The home is where she celebrated holidays and made a lot of memories—something the Tar River couldn’t wash away following Hurricane Matthew, even if it took “Mommy Dot’s” house.
“I’m the matriarch. We used to have a big Thanksgiving dinner…the turkey, the stuffing,” said Dorothy White.
Her three kids, nine grandchildren and 28 great-grandchildren won’t be able to come to Mommy Dot’s for Thanksgiving or Christmas this year as she rebuilds. This isn’t the first time flood waters forced her out of her home during the holidays.
“When Floyd happened, we were told his was a 100-year flood, a 500-year flood, there wasn’t a question that we would rebuild, that we could be able to go home. For it to happen again, it was unreal,” said Cherry.
Now the family is relying on volunteer’s from Samaritan’s Purse, who helped get her home cleared out, and funding from FEMA to help rebuild once again.

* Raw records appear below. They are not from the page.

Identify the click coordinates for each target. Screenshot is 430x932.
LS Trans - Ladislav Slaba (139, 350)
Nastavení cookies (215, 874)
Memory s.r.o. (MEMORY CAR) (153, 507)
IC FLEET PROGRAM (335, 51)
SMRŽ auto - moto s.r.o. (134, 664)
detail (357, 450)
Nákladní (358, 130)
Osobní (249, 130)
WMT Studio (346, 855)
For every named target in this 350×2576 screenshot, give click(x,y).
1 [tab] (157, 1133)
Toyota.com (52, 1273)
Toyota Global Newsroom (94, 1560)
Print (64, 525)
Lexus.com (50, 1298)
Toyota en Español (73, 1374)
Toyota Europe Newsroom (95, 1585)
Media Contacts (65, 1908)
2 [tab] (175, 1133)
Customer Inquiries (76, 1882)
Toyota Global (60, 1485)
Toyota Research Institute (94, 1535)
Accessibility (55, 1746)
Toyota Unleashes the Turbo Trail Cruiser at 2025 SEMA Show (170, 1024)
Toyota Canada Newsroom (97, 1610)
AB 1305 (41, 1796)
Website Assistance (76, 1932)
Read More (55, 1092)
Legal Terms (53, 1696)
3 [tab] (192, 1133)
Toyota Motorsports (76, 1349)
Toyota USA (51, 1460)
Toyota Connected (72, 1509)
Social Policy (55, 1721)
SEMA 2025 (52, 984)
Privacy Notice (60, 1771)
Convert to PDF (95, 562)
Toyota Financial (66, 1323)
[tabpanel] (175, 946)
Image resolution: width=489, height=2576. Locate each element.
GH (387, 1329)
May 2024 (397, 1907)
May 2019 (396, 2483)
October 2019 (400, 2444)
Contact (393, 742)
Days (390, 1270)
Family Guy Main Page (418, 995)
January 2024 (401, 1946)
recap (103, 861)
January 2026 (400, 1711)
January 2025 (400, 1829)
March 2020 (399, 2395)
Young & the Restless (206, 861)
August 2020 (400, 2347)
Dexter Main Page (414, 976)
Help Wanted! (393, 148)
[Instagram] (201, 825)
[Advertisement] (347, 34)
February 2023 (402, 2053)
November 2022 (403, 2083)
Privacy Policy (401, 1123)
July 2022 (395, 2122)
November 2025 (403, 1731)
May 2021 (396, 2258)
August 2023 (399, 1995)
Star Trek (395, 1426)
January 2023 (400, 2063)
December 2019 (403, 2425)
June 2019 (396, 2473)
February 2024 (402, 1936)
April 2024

“The kids, the grandkids, this is their legacy, this is where they came from” White said.
Even though they won’t be home for the holidays, White said she is thankful for the volunteers who gave her hope and for her daughter who will host Thanksgiving this year, so they can all be together.
“As long as she can make her cornbread stuffing at my house, we will be OK,” said Cherry.
This isn’t the only loss the family has suffered this year. White’s husband – Cherry’s father – passed away this year.
The home next door to White’s was her sister’s, which was also destroyed in the flood.